● SOURCE EXCERPT
• • • •

Hip-hop has taken root in every single country in Africa. What is it like when you travel there and engage with the music and other hip-hop artists?

It’s strange. It’s interesting for me. I came up engaging with hip-hop artists on this side of the world, but talking about that side of the world.

When you were a kid there weren’t many rappers in Africa, and now …

Yeah, there are many. It was interesting to find how dominating American vision is all over the world. I think there’s something to be said about the world’s mindset and its economics and all of that and I think it affects the way we see ourselves and it affects music.  Hip-hop in Africa has been very often a duplication of an American experience, but in a context that’s totally alien to it.

And for me, living in America, my connection was trying to make sense of both the worlds, but over there they were rapping as if they were Americans, just a mimicking, really, of what is happening on this other side and then just trying to be like the next 50 Cent or whatever is hot at the moment. It’s funny because it’s nice, it’s kind of like how you’ll see Bollywood, before it was totally in consideration of its own culture and environment, wanted to be a lot like western films.

And yet Bollywood ended up creating something totally unique that the west loves now.

That’s right. I think that there’s the possibility that that could happen over time with music.

Do you mean with music in general or with hip-hop in Africa specifically?

I don’t think Africa has any leadership to take from anywhere else where music is concerned in general, but I think where hip-hop is concerned, it wasn’t its first voice. So, in that way I think it’s come into its own. Maybe we’ll see what we said about Bollywood in Africa.

African hip-hop seems sometimes to be taking on a more political role. Like with El General in Tunisia. His song on YouTube helped to spark the movement there.

• • • •

● TASKS FOR THIS EXERCISE
(1) Retype the passage of the hip-hop interview from "It’s strange. It’s" to "alien to it.", keeping every word and punctuation mark unchanged.
(2) In the hip-hop interview, what helped spark the movement in Tunisia?

● DATA SHOWN
• • • •

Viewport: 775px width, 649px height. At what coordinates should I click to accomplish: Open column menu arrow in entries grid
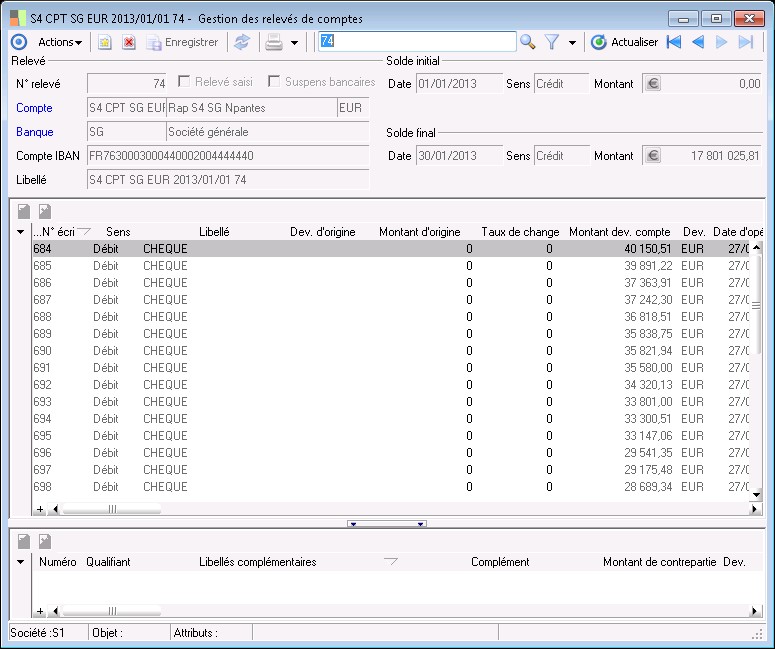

• • • •

● EXERCISE ANSWERS
(1)
It’s strange. It’s interesting for me. I came up engaging with hip-hop artists on this side of the world, but talking about that side of the world.

When you were a kid there weren’t many rappers in Africa, and now …

Yeah, there are many. It was interesting to find how dominating American vision is all over the world. I think there’s something to be said about the world’s mindset and its economics and all of that and I think it affects the way we see ourselves and it affects music.  Hip-hop in Africa has been very often a duplication of an American experience, but in a context that’s totally alien to it.

(2) El General's song on YouTube.